Am Schluss des Ersten Testaments steht nach der Septuaginta die Prophetenliteratur, der wiederum die Offenbarung des Johannes im Neuen Testament entspricht. Diese ihrerseits bindet mehrmals an die Genesis, das erste biblische Buch, zurück, wodurch eine Kreisbewegung entsteht, die Anfang und Ende zu einer Einheit verbindet.

Mehr als das Neue Testament

Wichtig ist, dass das Erste Testament in seiner Stellung nicht als vorläufiges und ausschließlich auf das Neue Testament hin geordnetes Buch gelesen werden darf, wie dies in der Geschichte immer wieder geschah. Wer genau und aufmerksam liest, wird auch gleich entdecken, dass die Rede vom liebenden neutestamentlichen Gott gegenüber dem rächenden des Ersten Testaments nicht haltbar ist. Ebensowenig wie eine einseitig auf das Neue Testament ausgerichtete Theologie, welche alle jene Lebensbereiche ausblendet, die im Ersten Testament behandelt werden und im Neuen nur bruchstückhaft erscheinen beziehungsweise einfach aus dem Ersten vorausgesetzt werden. Von politischen Gerechtigkeitskonzepten bis zur Bedeutung der Lebensfreude reicht hier der Bogen. Erstes und Neues Testament stehen als gleichberechtigte Teile der einen christlichen Bibel in einem spannungsreichen Dialog, müssen als zusammengehörige und doch je eigenständige Bücher gelesen und

interpretiert werden.

Nimmt man das Erste Testament zudem als jüdisches Buch ernst, so verweist es immer wieder auf die jüdische Tradition und weitere Auslegung, die man mit Gewinn lesen kann und soll. Dazu bieten inzwischen auch die theologischen Kommentare bereits häufig Hinweise an.

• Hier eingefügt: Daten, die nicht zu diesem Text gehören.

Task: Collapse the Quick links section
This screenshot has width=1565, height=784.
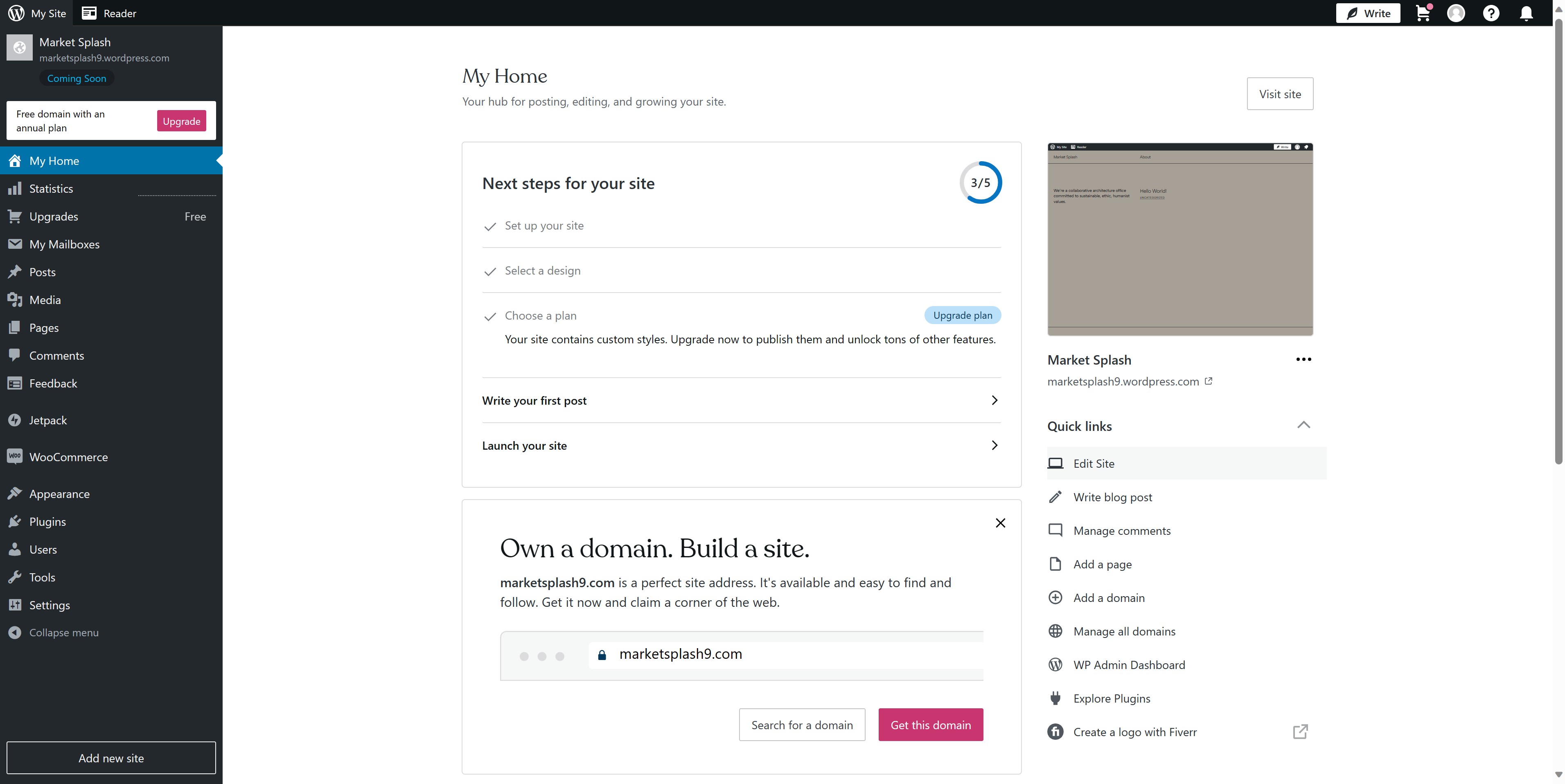Action: tap(1303, 425)
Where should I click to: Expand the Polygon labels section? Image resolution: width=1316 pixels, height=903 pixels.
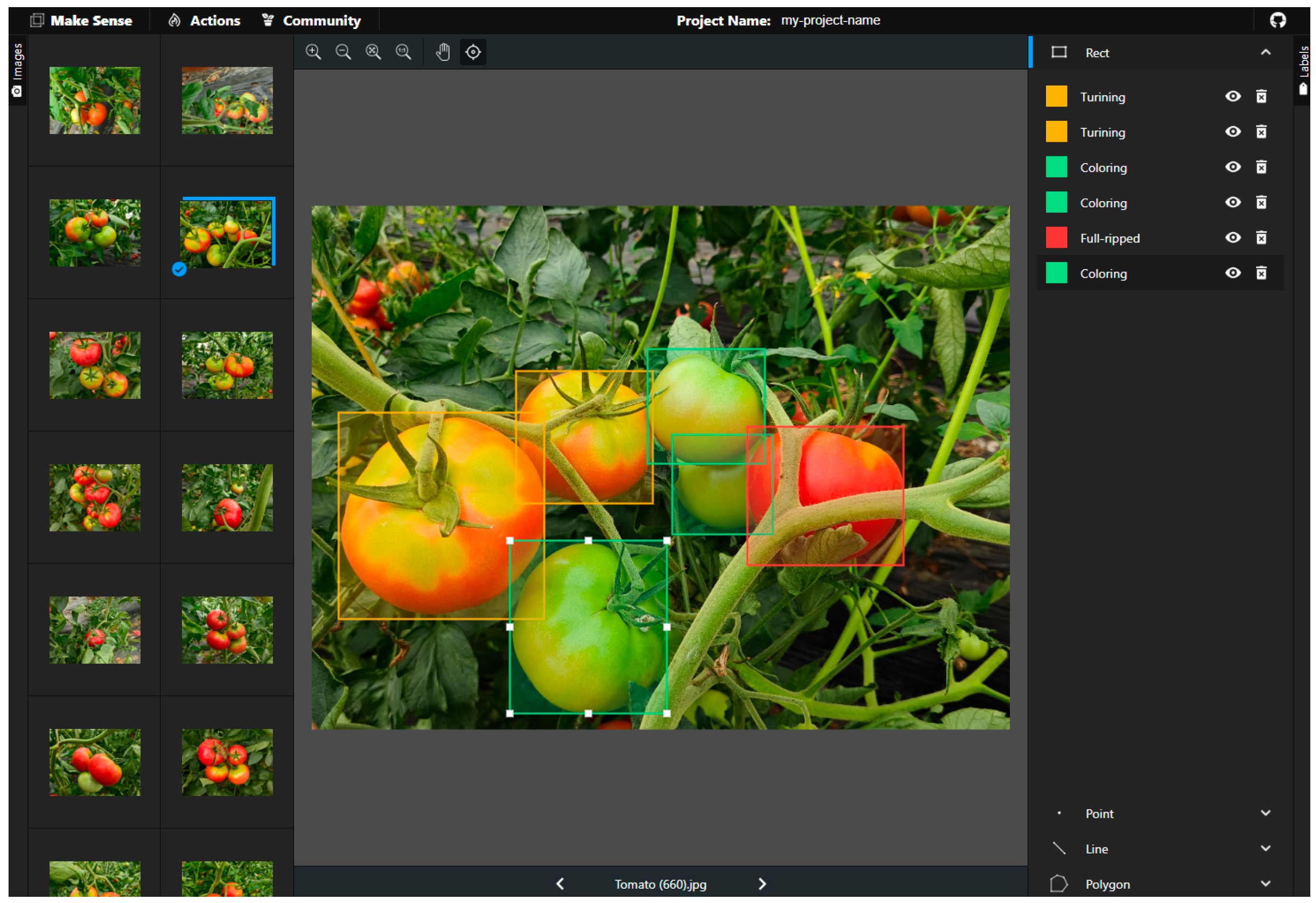1266,884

Ebenfalls grundsätzlich gilt, dass die Bibel ein heiliges Dokument ist, das in seinem Textbestand unverfälscht zu bewahren ist. In seinem Inhalt zeigt sich jedoch, dass die Redaktoren unterschiedliche, ja widersprüchliche Texte nebeneinander bestehen ließen und so ein spannungsreiches und komplexes Gebilde schufen, das keine fundamentalistische Auslegung zulässt.

Nicht am Wort haften bleiben

Will man heute den Bibeltext verstehen, muss man ihn auslegen, interpretieren, auf die Bedürfnisse der Zeit anwenden, darf nicht am Wort haften bleiben. Das gilt insbesondere für jene Stellen im Neuen Testament, die für den christlichen Antijudaismus herangezogen wurden. Die Bibel ist eben kein Rezeptbuch, sondern ein vielfältiges und offenes Angebot, das immer neu zu Fragen zwingt, weshalb zwar der Text als Summe der Buchstaben, nicht aber der Text als Summe von Bedeutung an sein Ende gekommen ist.

Insofern können inhaltlich heute aus dem Text vielleicht auch Antworten gewonnen werden, die dem Buchstabentext entgegenstehen. Die klassische Auslegung sprach in diesem Zusammenhang vom sensus plenior, dem volleren Sinn, worunter etwa die Konzilsväter nicht zuletzt jenen Sinn meinten, den die Schrift als Einheit aller faszinierend sich gegenseitig erhellenden Einzeltexte, als Ganzes bietet, das immer mehr ist als die Summe der Teile. Derartiges Herangehen ist nicht zuletzt angesichts der dunklen Seite des Kirchengeschichte, in der einzelne Bibelstellen zur Rechtfertigung von Judenverfolgung dienten, nötig.

Der Autor ist Professor am Institut für alt- und neutestamentliche Wissenschaft der Universität Salzburg.